Absolutely not. The users needs are the dbms' raison d'etres.

> I don't know what the question is, so
> how can I possibly be expected to know what query will
> answer it?

If you read the description of the problem and still don't know what the question was, the ultimate problems lies in your lack of comprehension of written english.

> >>The question he asks is not well-defined.
> >>
> >>
> >
> >Sure it is. Table 'P' states which parts exist. ( ie. Part P# has name
> >PNAME) Table 'SP' states which suppliers supply which parts. ( ie.
> >S# supplies part P#)
> >
> >
> You've lost me now. For Date to successfully argue against multisets,
> he must start with meaningful data.

He did. As I noted above, the apparent problem lies in your incapacity to read and comprehend written english.

> The four rows of P are meaningful
> if table P describes a bag containing three screws of type P1 and one
> screw of type P2. The three rows of SP, however, either do not represent
> any real-world relationship between suppliers and parts, or they represent
> such a relationship incompletely (attributes being missing), or they are
> a good
> representation of something that Date fails to point out.

Hey, you are the one arguing for multisets. Arguing that they are nonsense is my position.

'Stock on hand' is as good a meaning as any for the multiplicity in SP.

> A table of
> Parts should allow duplicate parts (if we're using multisets), but a
> table stating
> who supplies which parts should not be permitted to store the same fact
> twice,

What if the supplier has two of the part on hand?

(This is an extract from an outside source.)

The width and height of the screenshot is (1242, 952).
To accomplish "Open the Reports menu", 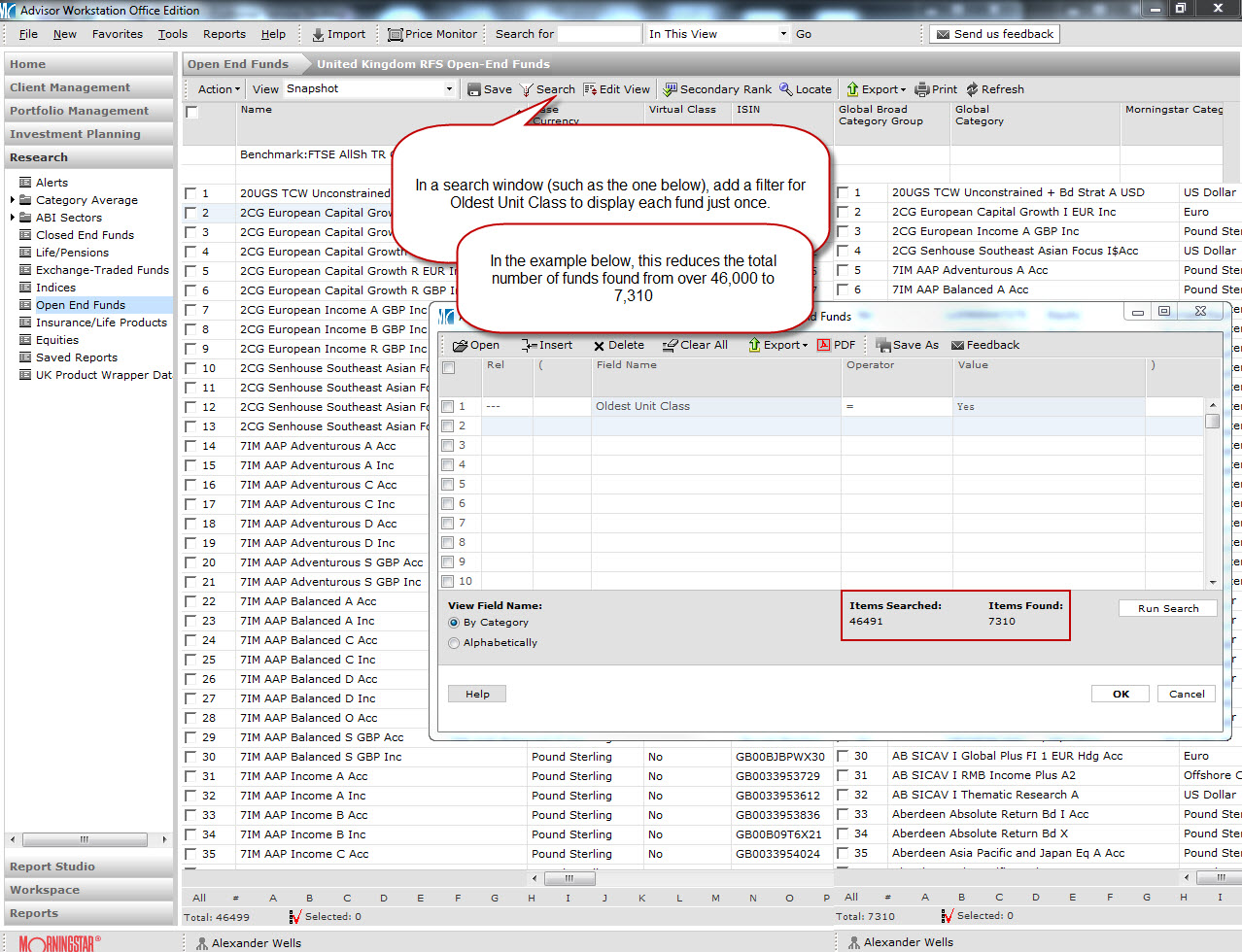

What if the supplier supplies the part from two locations?

If duplicate parts rows have meaning, duplicate anything has meaning.

> There's nothing wrong with allowing one table to be a bag but
> constraining another
> table to be a set.

If you are a proponent of multisets, then there shouldn't be anything wrong with allowing both to be bags either.

> Table P's three P1 rows unambiguously represent the
> existence
> of three P1 screws (just as multisets don't permit the
> distinguishability of duplicates,
> there's no requirement, as one might impose for sets, that three
> separate facts be
> identified - the point is that the implementation works). The presence
> of only
> two such rows would represent a different situation, and so not only do
> the three
> rows unambiguously describe the existence of three P1 screws, there is
> no other
> way to represent three P1 screws with a different collection of rows in
> table P.
> But what do the two identical rows in SP represent that is distinct from
> situation that one fewer such row would represent?

I have already explained it could mean 'stock on hand' or that the supplier supplies the part from multiple locations. Take your pick.

> You've provided two
> possible answers below, and the meaning of the query hinges on what
> state is represented by the data in the tables.

I could also suggest that the duplicate rows in P represent the number of customers who purchase the part. In this case, we know that three customers purchase P1. It's an equally valid use of multiplicity. Saying that duplicates can mean one and only one thing is just dumb. Either multisets are generally useful or they are not.

> I think Date's query question is open to interpretation, assuming one
> allows a
> query result to contain duplicates.

If that is your position, then it means users must have expert level knowledge of the dbms internals to know which of the queries represents their given interpretation.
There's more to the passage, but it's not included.